Donkey anti rabbit conjugated to alexa fluor 488

Experiments were performed on hippocampal slices incubated in DMSO (0.1% v/v), CTZ (50 μM), FUR (100 μM), or CTZ (50 μM) + FUR (100 μM) for 2 h. Slices were fixed with 4% (v/v) paraformaldehyde (PFA; pH 7.4) at 4 °C overnight. After dehydration in 30% (w/v) sucrose, the slices were cut into 30-µm sections that were thoroughly rinsed in Tris-buffered saline (TBS), permeabilized, and blocked for 2 h in 0.2% (v/v) Triton X-100% and 10% (v/v) normal donkey serum (NDS) in TBS at RT. The sections were incubated with primary antibody (anti-KCC2, 1:300; EMD Millipore, Billerica, MA, USA) diluted in 10% (v/v) NDS overnight. After several rinses in TBS, the sections were incubated with secondary antibodies for 2 h (donkey anti-rabbit conjugated to Alexa Fluor 488; Molecular Probes, Eugene, OR, USA) diluted in 10% (v/v) NDS at RT. The sections were then rinsed several times in TBS for ≥ 30 min each time and mounted on slides using the Fluoromount (Sigma-Aldrich Corp.). The sections were then viewed under an Olympus FV1000 confocal microscope with 60 × oil immersion objective, and the images were analyzed with Olympus Fluoview v.1.6a (Olympus Corp., Tokyo, Japan).
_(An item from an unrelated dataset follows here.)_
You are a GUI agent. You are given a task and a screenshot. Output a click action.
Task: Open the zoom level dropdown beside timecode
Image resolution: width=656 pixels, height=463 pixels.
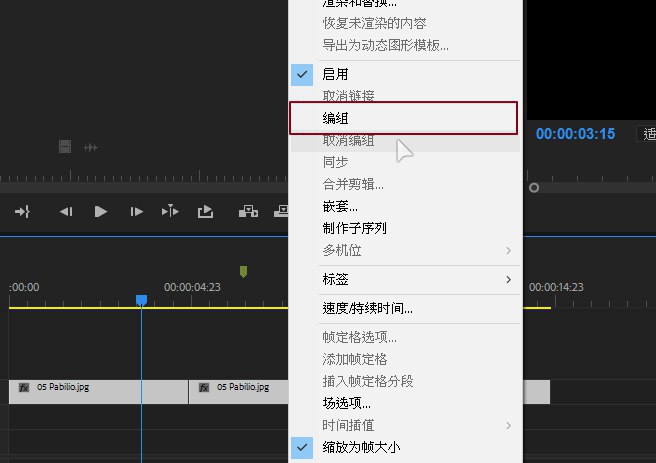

Neurons (DIV 11) were incubated in DMSO (0.1% v/v) control, CTZ (5 μM), FUR (100 μM), or FUR (100 μM) + CTZ (5 μM) for 48 h. They were then rinsed once with TBS and fixed with 4% (v/v) PFA in 0.1 M phosphate buffer (pH 7.4) for 10–12 min. After several rinses in TBS, the cells were permeabilized and blocked for 2 h in 0.2% (v/v) Triton X-100 (Sigma-Aldrich Corp.) and 10% (v/v) NDS (EMD Millipore) in TBS (pH 7.4) at RT. The neurons were incubated with primary antibody (rabbit anti-KCC2, 1:300; EMD Millipore) diluted in 10% (v/v) NDS at 4 °C overnight. After several rinses in TBS, the neurons were incubated with the corresponding secondary antibodies (donkey anti-rabbit conjugated to Alexa Fluor 488, 1:300; Molecular Probes) diluted in 10% (v/v) NDS at RT. The neurons were then rinsed several times in TBS for ≥ 30 min and mounted on slides with coverslips using ProLong Gold antifade reagent (Molecular Probes). The slides were viewed under an Olympus FV1000 confocal microscope with 60 × oil immersion objective, and the images were analyzed with Olympus Fluoview v.1.6a (Olympus Corp.).